## BLOK TEKS
-*-*-

Tempat
Karaoke adalah suatu usaha komersial yang menyediakan fasilitas tarik suara
yang mengandung unsur hiburan, rekreasi, dan penyediaan jasa lainya seperti
makanan dan minuman. Dalam perkembangannya sejumlah tempat karaoke di Kota
Bandung telah disalahgunakan keberadaannya oleh pengelola dan semua yang
terkait didalamnya yang menjadikan tempat tersebut media prostitusi
terselubung. Aturan terhadap perbuatan tersebut jelas dalam KUHP khususnya
Pasal 296 dan 281 KUHP serta Peraturan Daerah Kota Bandung Nomor 11 tahun 2005.
Kejahatan
kesusilaan yang terjadi di tempat Karaoke yang pada prakteknya terjadi
prostitusi belum diatur khusus dalam suatu perundang-undangan, sehingga menimbulkan
kesulitan dalam menerapkan sanksi di dalam KUHP. Kesulitan ini muncul tidak
hanya secara teoritis tetapi juga dalam segi praktis, aparat penegak hukum
kesulitan menentukan pasal dari KUHP yang hendak dipergunakan serta kepada siapa hal tersebut dijatuhkan, apakah
terhadap “germo/mami” atau terhadapt sipelaku ataukah terhadap pemilik tempat
Karaoke yang bersangkutan, mengingat keberadaan tempat Karaoke yang menyediakan
jasa Pemandu Lagu selalu termanage dengan
baik oleh oknum tertentu. Hasil penelitian menjunjukan bahwa tempat karaoke di
Kota Bandung yang menyediakan Pemandu Lagu seringkali menjadi ajang prostitusi,
penerapan Pasal 296 dan 281 yang mengaturpun tidak efektif dan selalu terhambat
dalam penegakannya, begitupun dengan Peraturan Daerah Nomor 11 tahun 2005 juga
tidak efektif jika pengelola terbukti melanggar hal tersebut. Kota Bandung juga
menerima Pendapatan Asli Daerah yang cukup besar pertahun dari pajak tempat
karaoke yang ada di Kota Bandung.
Kata
Kunci : Prostitusi terselebung di tempat karaoke di bandung
PENDAHULUAN
Latar
Belakang Masalah
Istilah
Kesusilaan sudah tidak asing lagi dimata masyarakat khususnya bagi masyarakat perkotaan. Muncul juga berbagai
penafsiran di masyarakat tentang istilah kesusilaan, hal ini mengakibatkan pro dan
kontra terhadap istilah kesusilaan itu sendiri. hal itu diakibatkan karena
fenomena yang menganggap bahwa adanya suatu perbedaan nilai yang dianggap
janggal atau sulit diterima oleh masyarakat tertentu. [1])

-*-*-

## YANG DIBUTUHKAN
Lanjutkan teks tentang prostitusi terselubung di tempat karaoke Kota Bandung setelah kalimat terakhir yang ditampilkan.

## BAHAN YANG DISEDIAKAN
-*-*-

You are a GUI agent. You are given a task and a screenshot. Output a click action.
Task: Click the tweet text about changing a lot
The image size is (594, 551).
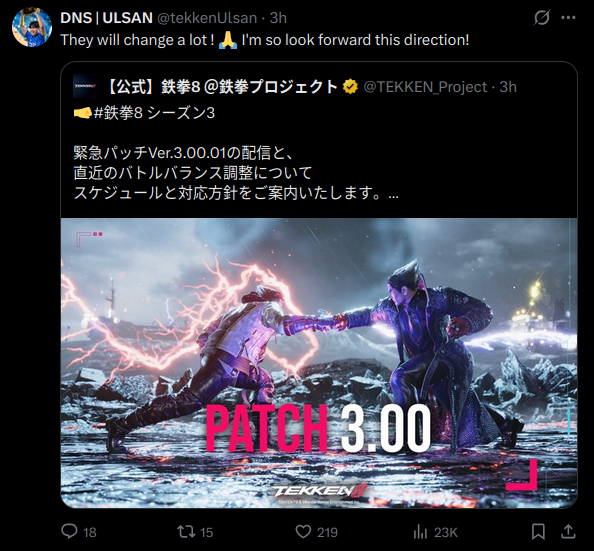click(x=265, y=40)
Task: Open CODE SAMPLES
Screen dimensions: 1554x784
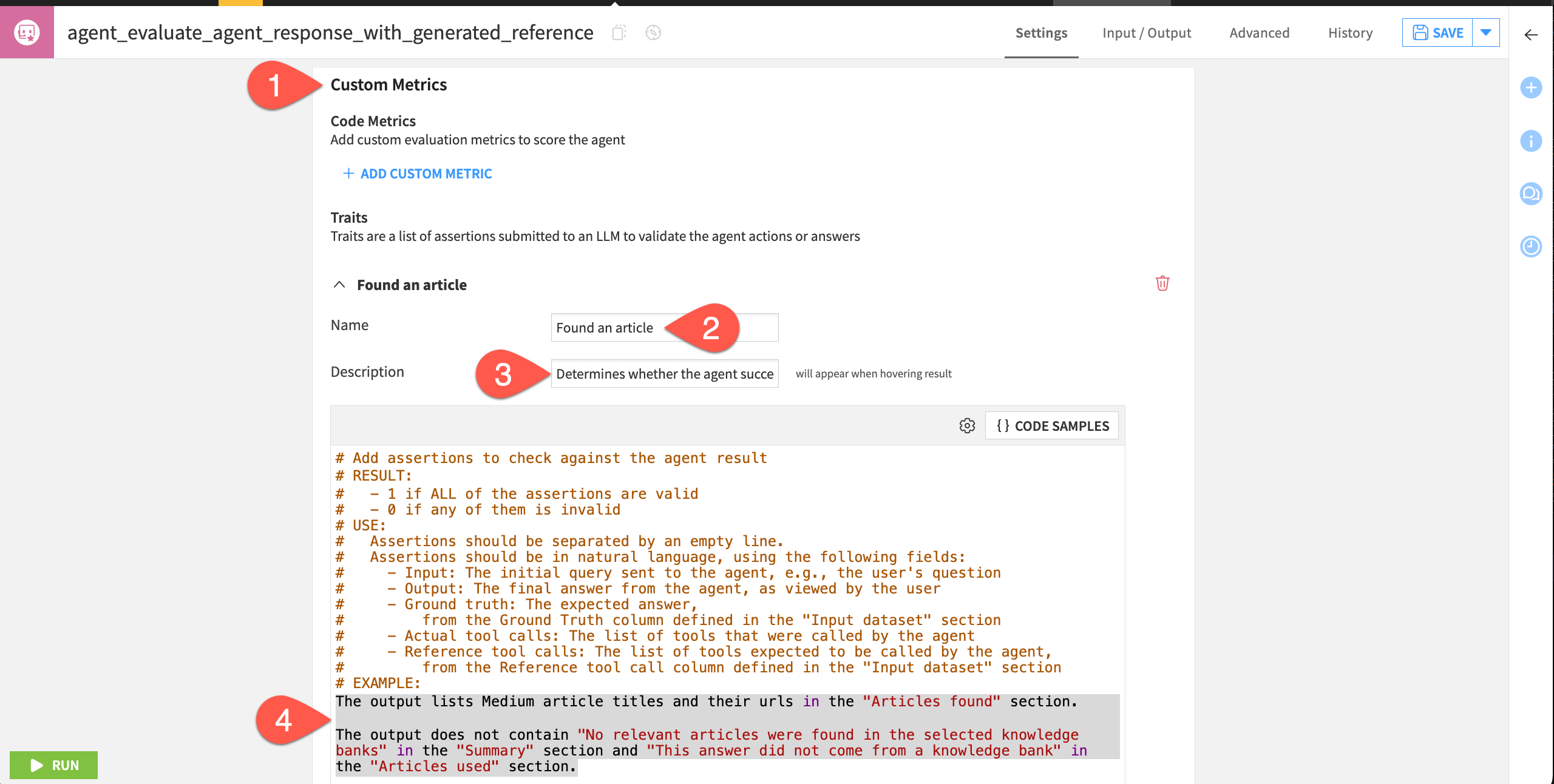Action: (1052, 426)
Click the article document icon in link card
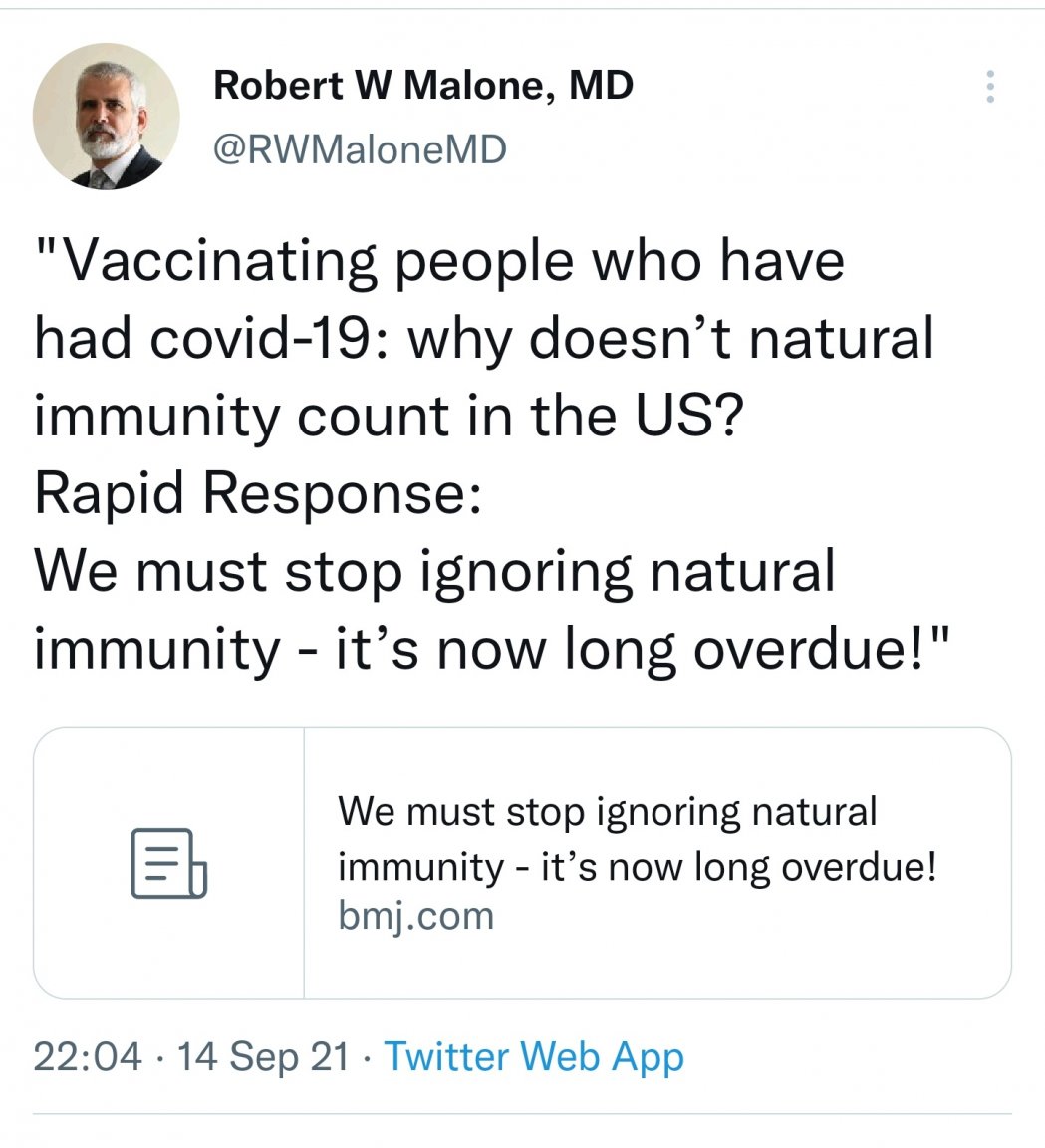This screenshot has width=1045, height=1148. (168, 863)
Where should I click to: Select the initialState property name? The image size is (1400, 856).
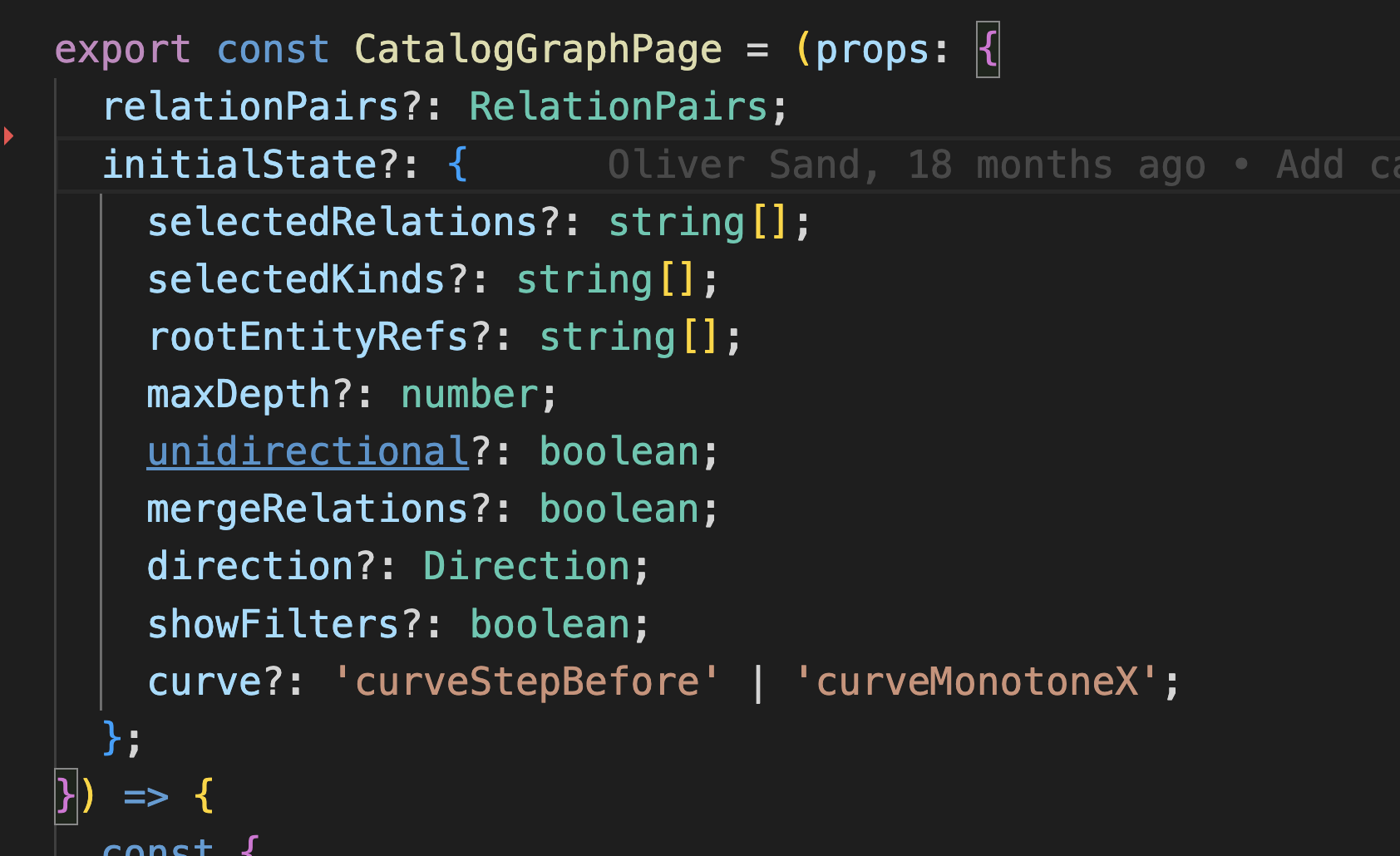[x=239, y=164]
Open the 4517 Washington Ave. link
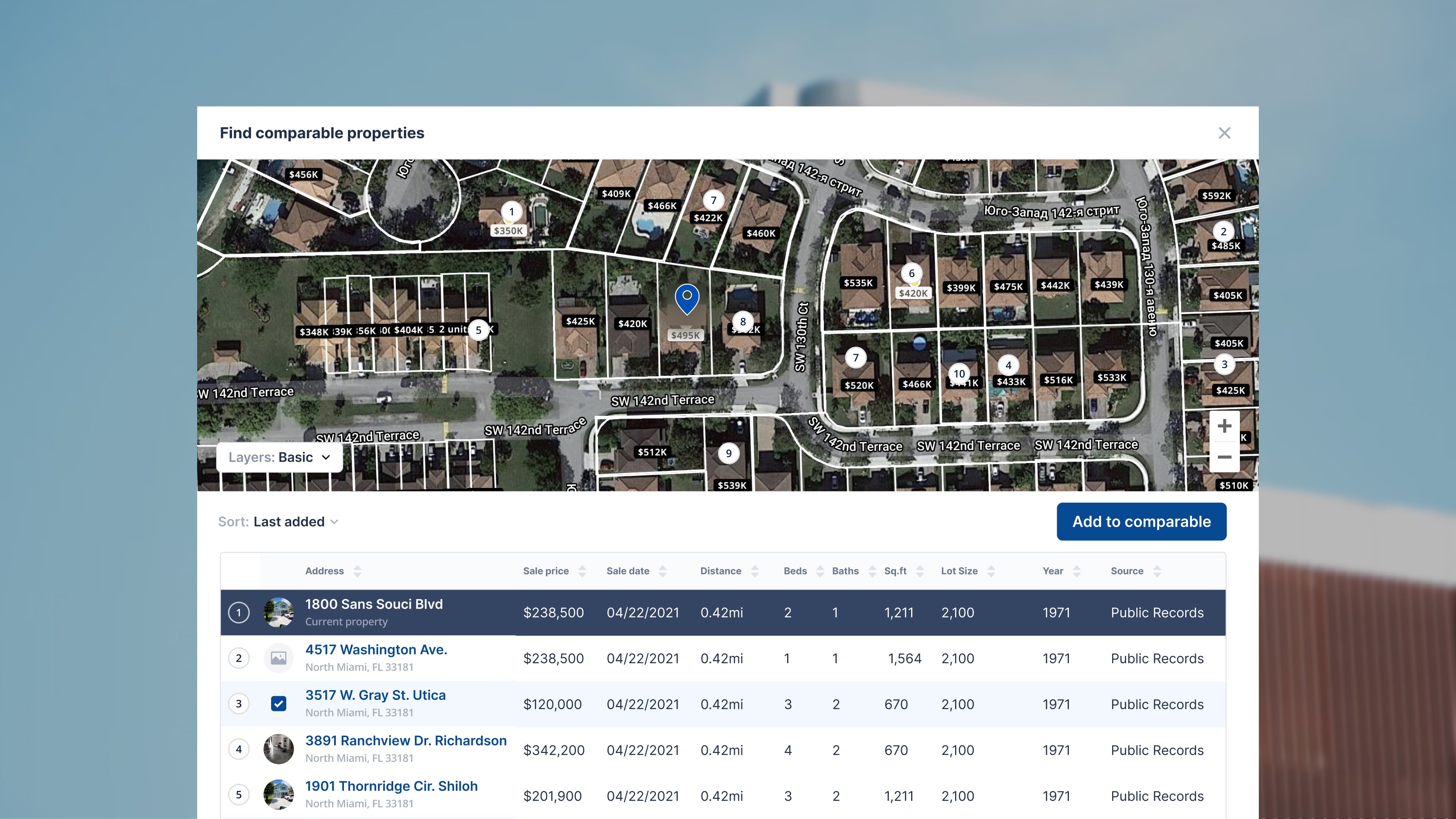The height and width of the screenshot is (819, 1456). pos(376,650)
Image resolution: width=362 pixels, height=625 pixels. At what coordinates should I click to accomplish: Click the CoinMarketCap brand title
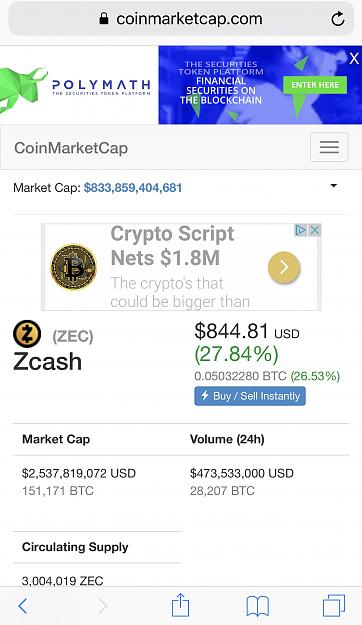[x=71, y=148]
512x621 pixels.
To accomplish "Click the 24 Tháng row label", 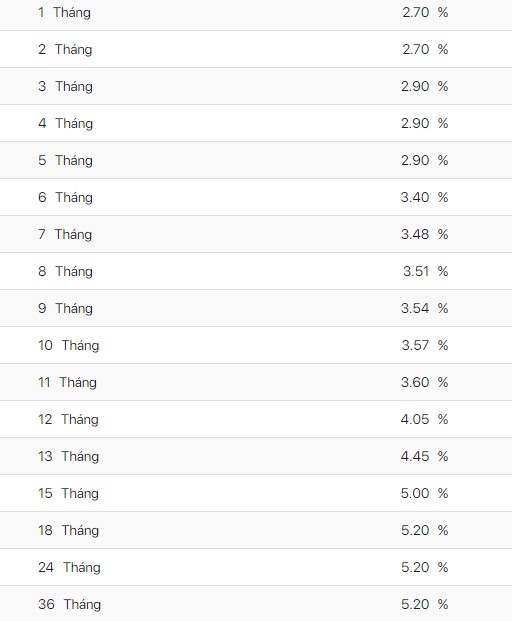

-*-*-

## JAWABAN
Bagi masyarakat
pedesaan, istilah kesusilaan tidak menjadi sorotan utama, karena sebagian besar
masyarakatnya memandang moralitas sebagai etika serta adat istiadat adalah suatu
yang harus dijunjung tinggi, tapi bagi masyarakat kota seperti Bandung, masalah
kesusilaan itu sudah kompleks. Kesusilaan bukan hanya dipandang dari segi
moralitas, etika dan adat istiadat saja, tetapi lebih luas lagi. Salah satu
fenomena yang sangat mencolok adalah hadirnya tempat hiburan karaoke dengan jasa
pemandu lagu atau yang disingkat dengan istilah “PL” yang berujung pada sex
terselubung dan hamper tersebar di setiap sudut kota Bandung.
Perkembangannya
tempat hiburan sebagian telah disalahgunakan oleh pengelola tempat hiburan
menjadi menyedia jasa sex terselubung, dan data yang ditemukan,
ternyata tempat karaoke yang hadir dengan jasa PL berujung pada prostitusi
terselubung ini jumlahnya melebihi tempat porstitusi yang terang terangan
seperti “Saritem” tempat
karaoke di Bandung jumlahnya banyak, tetapi yang tidak menyediakan Pemandu Lagu
hanya 10-20 %, sisanya menyediakan jasa Pemandu Lagu.
Maraknya pelayanan
jasa PL di Tempat Karaoke di Kota
Bandung sebagai akibat kompleksitas kebutuhan manusia, sementara lahan
pekerjaan yang tersedia terbatas, mengakibatkan beberapa orang melakukan cara
cara diatas untuk memenuhi kebutuhan hidupnya.
Dalam memandu lagu
ada pula tarian striptis, penarinya adalah para pemandu lagu (PL). Para PL
ini disediakan Sang Mamih di lokasi karaoke. Sang Mamih akan membawa para PL ke
kamar tamu. Para PL yang kebanyakan wanita muda dan berpakaian seksi itu,
berjajar di hadapan para tamu untuk dipilih. Untuk menemani para tamu, tiap PL dibayar Rp 70.000 per
jamnya.[2] )
Larangan tentang
pengadaan atau memudahkan pelayanan sex terselubung yang termasuk dalam suatu
perbuatan cabul telah dilarang dalam Pasal 296 dan 281 KUHP yang berbunyi :
Pasal
296 KUHP berbunyi :
Barang
siapa dengan sengaja membuat sebagai mata pencaharian atau sebagai kebutuhan
atau sebagai kebiasaan dilakukannya atau mempermudah perbuatan kesusilaan oleh
orang lain dengan orang ketiga, dihukum dengan hukuman penjara selama-lamanya
satu tahun atau dengan hukuman denda setinggi tinggi nya lima belas ribu rupiah.
Pasal 281 KUHP
berbunyi :
Dihukum
dengan Hukuman Penjara selama-lamanya dua tahun dan delapan bulan atau dengan
denda setinggi tingginya empat ribu lima ratus rupiah :
1.
Barang siapa sengaja di depan umum merusak
kesusilaan;
2.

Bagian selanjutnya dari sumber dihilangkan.